Start of Entries shown

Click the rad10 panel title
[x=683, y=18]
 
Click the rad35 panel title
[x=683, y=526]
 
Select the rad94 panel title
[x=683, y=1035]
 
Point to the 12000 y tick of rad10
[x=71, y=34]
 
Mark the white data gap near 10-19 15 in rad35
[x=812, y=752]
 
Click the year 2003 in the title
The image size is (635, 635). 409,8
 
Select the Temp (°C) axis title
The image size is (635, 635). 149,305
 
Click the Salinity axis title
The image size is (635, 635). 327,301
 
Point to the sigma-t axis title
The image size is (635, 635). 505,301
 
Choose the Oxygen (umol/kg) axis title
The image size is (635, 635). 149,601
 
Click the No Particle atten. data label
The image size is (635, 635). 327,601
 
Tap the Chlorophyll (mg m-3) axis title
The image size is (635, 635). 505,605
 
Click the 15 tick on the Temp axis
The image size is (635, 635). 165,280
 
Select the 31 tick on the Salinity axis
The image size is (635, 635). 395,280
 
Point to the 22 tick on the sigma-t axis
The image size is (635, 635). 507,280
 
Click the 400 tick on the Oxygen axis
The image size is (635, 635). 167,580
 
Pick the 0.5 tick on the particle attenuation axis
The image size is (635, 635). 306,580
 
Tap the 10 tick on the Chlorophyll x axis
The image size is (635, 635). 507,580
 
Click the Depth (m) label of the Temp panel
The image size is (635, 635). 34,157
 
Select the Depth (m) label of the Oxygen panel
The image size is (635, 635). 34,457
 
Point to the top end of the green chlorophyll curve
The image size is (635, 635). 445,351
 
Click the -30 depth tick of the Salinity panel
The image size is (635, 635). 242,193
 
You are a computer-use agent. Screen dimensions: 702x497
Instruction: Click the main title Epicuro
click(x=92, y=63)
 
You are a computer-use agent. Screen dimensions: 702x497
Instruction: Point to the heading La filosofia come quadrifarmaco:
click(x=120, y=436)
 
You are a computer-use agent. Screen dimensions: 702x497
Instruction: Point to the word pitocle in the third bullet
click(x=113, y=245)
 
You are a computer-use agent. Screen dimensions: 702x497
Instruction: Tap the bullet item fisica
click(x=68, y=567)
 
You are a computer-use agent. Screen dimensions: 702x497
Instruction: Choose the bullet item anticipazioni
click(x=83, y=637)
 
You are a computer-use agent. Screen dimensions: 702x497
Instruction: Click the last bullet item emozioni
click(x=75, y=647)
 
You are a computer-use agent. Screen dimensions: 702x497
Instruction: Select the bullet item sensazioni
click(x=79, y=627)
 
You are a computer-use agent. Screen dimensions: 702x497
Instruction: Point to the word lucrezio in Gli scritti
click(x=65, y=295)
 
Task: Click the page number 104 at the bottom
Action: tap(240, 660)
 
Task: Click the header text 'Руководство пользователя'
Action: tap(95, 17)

End of Entries shown

### Aim
Reproduce every row above word for word, with each line and its answer left unchanged.

### Result of this exercise
Click the rad10 panel title
[x=683, y=18]
 
Click the rad35 panel title
[x=683, y=526]
 
Select the rad94 panel title
[x=683, y=1035]
 
Point to the 12000 y tick of rad10
[x=71, y=34]
 
Mark the white data gap near 10-19 15 in rad35
[x=812, y=752]
 
Click the year 2003 in the title
The image size is (635, 635). 409,8
 
Select the Temp (°C) axis title
The image size is (635, 635). 149,305
 
Click the Salinity axis title
The image size is (635, 635). 327,301
 
Point to the sigma-t axis title
The image size is (635, 635). 505,301
 
Choose the Oxygen (umol/kg) axis title
The image size is (635, 635). 149,601
 
Click the No Particle atten. data label
The image size is (635, 635). 327,601
 
Tap the Chlorophyll (mg m-3) axis title
The image size is (635, 635). 505,605
 
Click the 15 tick on the Temp axis
The image size is (635, 635). 165,280
 
Select the 31 tick on the Salinity axis
The image size is (635, 635). 395,280
 
Point to the 22 tick on the sigma-t axis
The image size is (635, 635). 507,280
 
Click the 400 tick on the Oxygen axis
The image size is (635, 635). 167,580
 
Pick the 0.5 tick on the particle attenuation axis
The image size is (635, 635). 306,580
 
Tap the 10 tick on the Chlorophyll x axis
The image size is (635, 635). 507,580
 
Click the Depth (m) label of the Temp panel
The image size is (635, 635). 34,157
 
Select the Depth (m) label of the Oxygen panel
The image size is (635, 635). 34,457
 
Point to the top end of the green chlorophyll curve
The image size is (635, 635). 445,351
 
Click the -30 depth tick of the Salinity panel
The image size is (635, 635). 242,193
 
You are a computer-use agent. Screen dimensions: 702x497
Instruction: Click the main title Epicuro
click(x=92, y=63)
 
You are a computer-use agent. Screen dimensions: 702x497
Instruction: Point to the heading La filosofia come quadrifarmaco:
click(x=120, y=436)
 
You are a computer-use agent. Screen dimensions: 702x497
Instruction: Point to the word pitocle in the third bullet
click(x=113, y=245)
 
You are a computer-use agent. Screen dimensions: 702x497
Instruction: Tap the bullet item fisica
click(x=68, y=567)
 
You are a computer-use agent. Screen dimensions: 702x497
Instruction: Choose the bullet item anticipazioni
click(x=83, y=637)
 
You are a computer-use agent. Screen dimensions: 702x497
Instruction: Click the last bullet item emozioni
click(x=75, y=647)
 
You are a computer-use agent. Screen dimensions: 702x497
Instruction: Select the bullet item sensazioni
click(x=79, y=627)
 
You are a computer-use agent. Screen dimensions: 702x497
Instruction: Point to the word lucrezio in Gli scritti
click(x=65, y=295)
 
Task: Click the page number 104 at the bottom
Action: tap(240, 660)
 
Task: Click the header text 'Руководство пользователя'
Action: tap(95, 17)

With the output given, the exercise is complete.